Finding Direction in the Quagmire of Creative Thought

I've always rather thought the creative process was similar to navigating your way through a swamp on a cloudy night with a compass that points in every direction except the one you need. Maybe I'm being optimistic...
I believe the philosophical viewpoint I am trying to make here is: beginning a story is sometimes easy, figuring out which direction you want to go after the beginning is a bit tricky. Thats my philosophical viewpoint anyway, I know for some people the beginning is the most bloody difficult part. For me I can always start a story, but then I have to figure out what story I'm setting out to tell.
Happily, I think I am beginning to find a direction for the Blue Zone. Now I just need to be careful I don't go off the scale and create the even more treacherous quagmire of over-complex plotlines.
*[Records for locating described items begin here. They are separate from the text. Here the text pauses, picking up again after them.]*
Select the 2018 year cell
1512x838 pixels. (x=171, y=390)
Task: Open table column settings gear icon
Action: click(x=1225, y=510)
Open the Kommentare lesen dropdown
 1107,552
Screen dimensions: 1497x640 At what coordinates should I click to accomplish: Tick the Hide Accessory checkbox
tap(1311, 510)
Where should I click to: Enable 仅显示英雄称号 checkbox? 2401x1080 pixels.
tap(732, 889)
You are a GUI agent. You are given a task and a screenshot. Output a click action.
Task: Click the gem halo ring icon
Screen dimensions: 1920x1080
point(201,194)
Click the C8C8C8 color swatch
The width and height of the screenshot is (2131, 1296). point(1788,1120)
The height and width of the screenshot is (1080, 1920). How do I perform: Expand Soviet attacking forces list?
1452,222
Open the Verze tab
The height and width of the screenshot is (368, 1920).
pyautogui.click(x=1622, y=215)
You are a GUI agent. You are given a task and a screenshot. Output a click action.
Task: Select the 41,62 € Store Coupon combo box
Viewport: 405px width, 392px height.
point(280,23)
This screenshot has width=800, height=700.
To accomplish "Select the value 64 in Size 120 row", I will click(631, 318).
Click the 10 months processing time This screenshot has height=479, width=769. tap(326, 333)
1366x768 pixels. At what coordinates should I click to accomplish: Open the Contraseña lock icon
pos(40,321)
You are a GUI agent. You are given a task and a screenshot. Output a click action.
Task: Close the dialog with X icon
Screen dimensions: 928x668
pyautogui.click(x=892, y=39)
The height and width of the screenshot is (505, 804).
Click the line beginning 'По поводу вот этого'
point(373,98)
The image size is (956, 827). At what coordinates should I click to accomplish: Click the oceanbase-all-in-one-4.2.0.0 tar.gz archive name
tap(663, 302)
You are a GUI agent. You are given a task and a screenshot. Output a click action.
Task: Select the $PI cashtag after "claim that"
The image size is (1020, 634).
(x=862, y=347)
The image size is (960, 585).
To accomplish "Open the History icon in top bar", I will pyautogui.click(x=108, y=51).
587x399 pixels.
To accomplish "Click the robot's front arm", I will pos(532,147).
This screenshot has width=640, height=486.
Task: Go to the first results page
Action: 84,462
I would prefer the Blue Zone to be a stand alone single novel, not an epic. But I tend to think in trilogies. If I have a set of characters I love, I just want to keep spinning their world. Which has its ups and its downs. Still, I want the Blue Zone to be a singular work, I'm not setting out to write a trilogy, I don't want to create a plot line so complicated it needs a trilogy just to make sense out of it. I think I can find a coherent and satisfying storyline which will conclude hopefully gracefully at the end of the novel, but mostly I want an attainable goal. The problem with thinking in trilogies is I can't often envision the end.

1 comment:

Karen Romano Young said...

Good plan. Editors view trilogies as the kiss of death. The ones that get written happen because of good response to the first, stand-alone book. You are right to shoot for an independent, free-standing, singular novel. Once you have written this, it may be hard to give up the characters and the setting you have created, and you may long for the roads not yet traveled within this framework; it can seem simpler and may even seem to be your destiny. But it is not always advisable! Sometimes you should take that energy and go off somewhere different.

As for metaphors about the creative process, I like E.L. Doctorow's thought that writing fiction is like driving in the dark -- you can see ahead only as far as the headlights, but you can get all the way home that way.